**Assignment**
Every entry is to be returned exactly as it stands; the pictures are to be dropped.

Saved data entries
◇ ◇ ◇

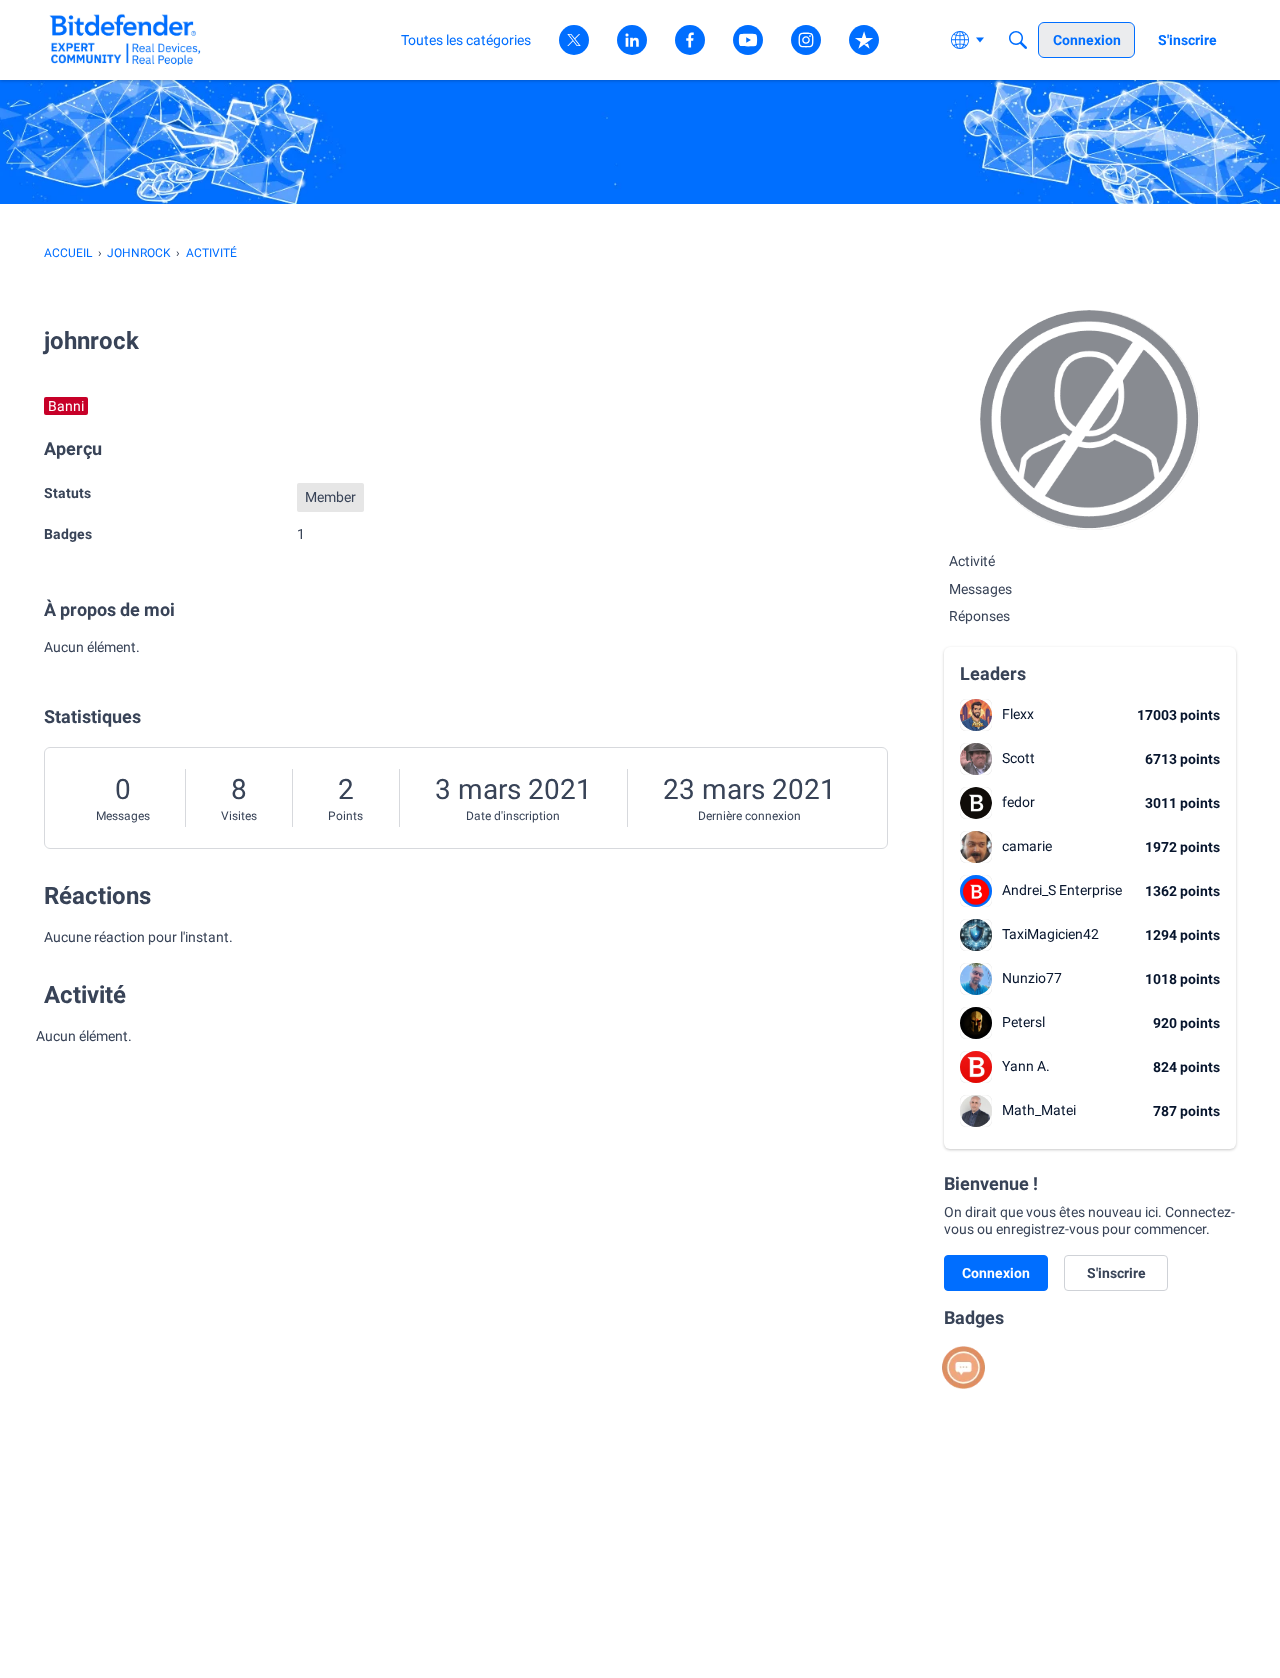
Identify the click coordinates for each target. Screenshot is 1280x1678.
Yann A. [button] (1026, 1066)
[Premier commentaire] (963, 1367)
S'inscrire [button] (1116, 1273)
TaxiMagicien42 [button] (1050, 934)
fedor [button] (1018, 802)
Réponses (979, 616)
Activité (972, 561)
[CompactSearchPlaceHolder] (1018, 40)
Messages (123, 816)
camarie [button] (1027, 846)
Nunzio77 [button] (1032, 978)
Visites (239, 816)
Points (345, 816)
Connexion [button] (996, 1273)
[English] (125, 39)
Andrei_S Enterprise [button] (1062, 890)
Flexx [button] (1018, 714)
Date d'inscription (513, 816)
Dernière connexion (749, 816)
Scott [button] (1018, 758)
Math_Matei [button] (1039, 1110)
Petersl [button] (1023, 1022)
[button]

◇ ◇ ◇

**Reply**
Identify the click coordinates for each target. Screenshot is 1280x1678.
Yann A. [button] (1026, 1066)
[Premier commentaire] (963, 1367)
S'inscrire [button] (1116, 1273)
TaxiMagicien42 [button] (1050, 934)
fedor [button] (1018, 802)
Réponses (979, 616)
Activité (972, 561)
[CompactSearchPlaceHolder] (1018, 40)
Messages (123, 816)
camarie [button] (1027, 846)
Nunzio77 [button] (1032, 978)
Visites (239, 816)
Points (345, 816)
Connexion [button] (996, 1273)
[English] (125, 39)
Andrei_S Enterprise [button] (1062, 890)
Flexx [button] (1018, 714)
Date d'inscription (513, 816)
Dernière connexion (749, 816)
Scott [button] (1018, 758)
Math_Matei [button] (1039, 1110)
Petersl [button] (1023, 1022)
[button]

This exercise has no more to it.